▶ [Material supplied]
=====
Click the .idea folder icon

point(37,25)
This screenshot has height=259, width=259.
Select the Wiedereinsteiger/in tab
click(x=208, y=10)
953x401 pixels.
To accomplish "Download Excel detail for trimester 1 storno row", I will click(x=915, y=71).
=====
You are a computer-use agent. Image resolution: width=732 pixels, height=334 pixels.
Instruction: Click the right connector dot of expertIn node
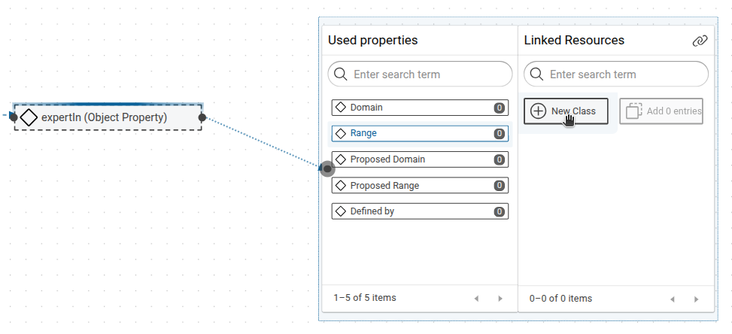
=====
Output everything from the line containing "953x401 pixels." down to the line containing "will click(x=915, y=71)." in the data as a Markdown table with the columns Number and Data line, omitting any blank lines.

▶ [Right answer]
| Number | Data line |
|---|---|
| 1 | 953x401 pixels. |
| 2 | To accomplish "Download Excel detail for trimester 1 storno row", I will click(x=915, y=71). |